This report describes the effects of sirolimus on plasma lipids, and uses the Framingham risk model to assess the clinical importance of these effects.
Lipid data from two large controlled studies of 1295 renal transplant patients were analyzed retrospectively. Sirolimus 2 mg/day and 5 mg/day were compared with placebo or azathioprine, and administered concomitantly with steroids and cyclosporine over 12 months.

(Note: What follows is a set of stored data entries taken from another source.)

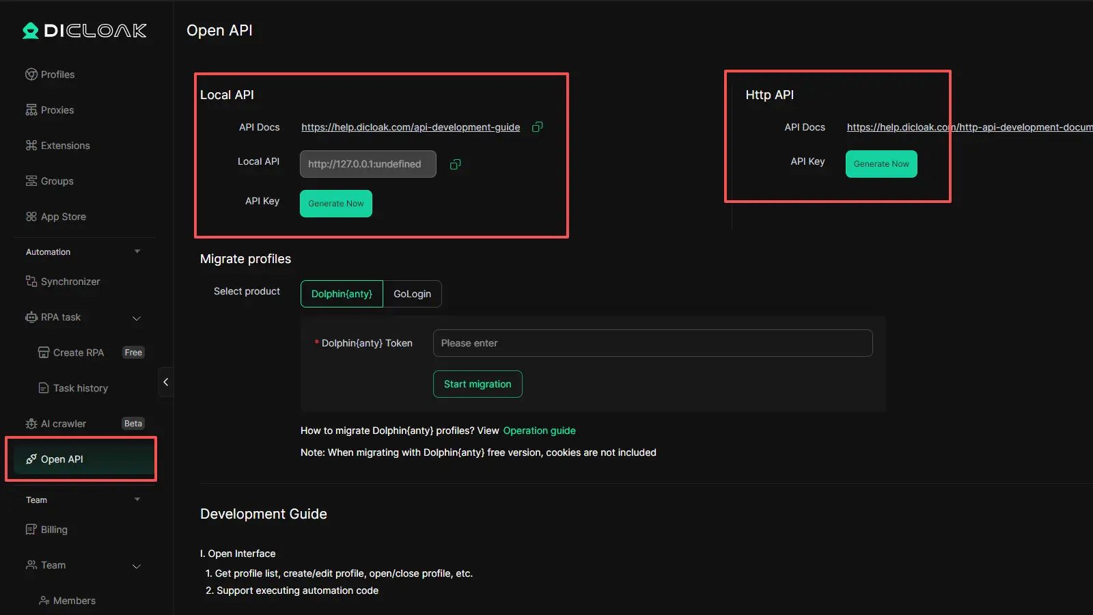Click the Extensions puzzle icon
This screenshot has height=615, width=1093.
coord(31,146)
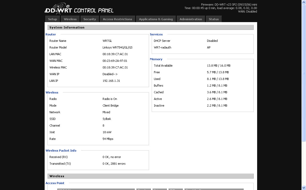Click the Status tab
The image size is (306, 190).
tap(214, 19)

Hypercholesterolemia and hypertriglyceridemia occurred in all treatment groups and were maximal at 2–3 months. The sirolimus groups evidenced higher lipid levels than the controls, but the elevations diminished over time. At 1 year, the patients given sirolimus 2 mg/day had a mean cholesterol level 17 mg/dL greater and a mean triglyceride level 59 mg/dL greater than the controls. Among the patients given sirolimus 5 mg/day, mean cholesterol was 30 mg/dL greater and mean triglycerides were 103 mg/dL greater than the controls. Treatment with statins and fibrates was effective in reducing cholesterol and triglyceride levels, respectively, in the sirolimus-treated patients. The Framingham risk model predicted that the 17 mg/dL elevation in cholesterol would increase the incidence of coronary heart disease (CHD) by 1.5 new cases per 1000 persons per year and CHD death by 0.7 events per 1000 persons per year.
Lipid elevations observed in the sirolimus-treated patients were manageable, improved over time, and responded to lipid-lowering therapy. Based on the Framingham risk model, the CHD risks associated with these cholesterol elevations are small compared with the baseline risks of the transplant population.